For those interested in seeking a spot on the Santa Monica City Council, the deadline is rapidly approaching.

Papers must be filed by Friday, August 8th — with 100 signatures from local voters — to make it on the November ballot.

So far, all incumbents who are up for reelection — Mayor Herb Katz, Mayor Pro Tem Richard Bloom and Councilmen Bobby Shriver and Ken Genser — have taken out papers.

Shriver is running for a second four-year term, Katz for a fifth term and Genser for a sixth term.

Bloom, who has been on the council since he was elected for a partial term in 1999, is running for a third full term and turned in his papers July 31st.

“I’m really happy to have the opportunity to run again,” Bloom said. “I lost a couple of times before winning, which really, I think, gave me a sense of humility. In the years since — when I’ve been able to get a victory — it means that much more to me because I understand the other side of it too.”

Bloom said he’s running again because there are a number of issues he’s been working on for several years that he’s seen a lot of progress on — homelessness, city sustainability programs and the Land Use and Circulation Element (LUCE) update.

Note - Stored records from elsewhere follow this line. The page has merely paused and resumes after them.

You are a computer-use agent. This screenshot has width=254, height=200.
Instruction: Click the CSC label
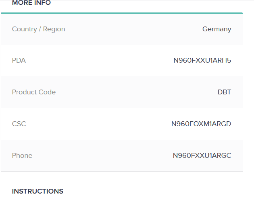[19, 124]
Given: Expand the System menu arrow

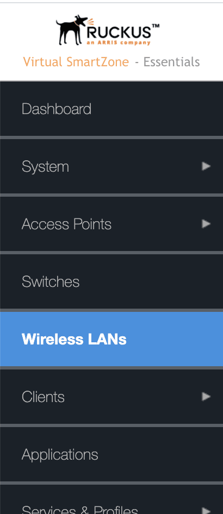Looking at the screenshot, I should coord(206,166).
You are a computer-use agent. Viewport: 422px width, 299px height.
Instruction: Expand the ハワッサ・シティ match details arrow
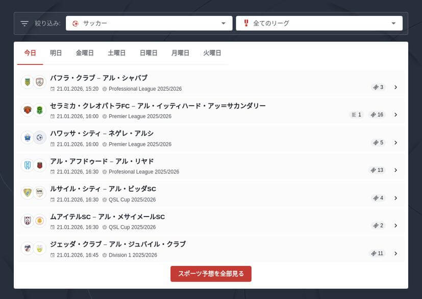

“We also have the RIFT [Residents’ Initiative to Fight Traffic] ballot measure that’s going to be on the November ballot and that’s something I’m passionate in opposing,” Bloom said.

Katz, who is also opposed to the Residents’ Initiative to Fight Traffic, noted that he thinks the upcoming election will be an “interesting” one with the ballot measure. Katz said he will turn in his papers August 7th.

“I’m going to try my hardest to win,” he said. “I want to serve the people.”

In addition to the incumbents, 18 others have taken out papers to run for City Council and are expected to file them by August 8th.

One of those is peace activist Jerry Rubin, who ran for City Council in 2000, and while he didn’t get a seat, he says, “I still got over 5,000 votes and was very honored.”

Rubin, who turned in his papers August 5th, said he’s running again in 2008 “because it’s really time for a change.”

Other potential challengers include Linda Armstrong, who wants to house all homeless women in Santa Monica, event planner Jenna Linnekens, entertainment consultant Terence Later and former flight attendant with American Trans Air (ATA) Jon Mann — who all ran for City Council in 2006.

This is Mann’s eighth time to run for the seven-member body.

Attorney and activist Susan Hartley, who is the acting chair of the Santa Monica Airport Commission and has been actively involved in the effort to save Santa Monica’s downtown ficus trees, is also running for City Council.

“I’m running because I’m fed up with what’s going on at City Hall,” said Hartley. “Enough is enough. [Ö] I feel there’s a major disconnect between the council and the residents [Ö] so I decided, ‘Let’s try to change that.’ That’s why I’m running. I’m running for all those people who are not being listened to.”

Hartley said she is turning in her papers August 7th.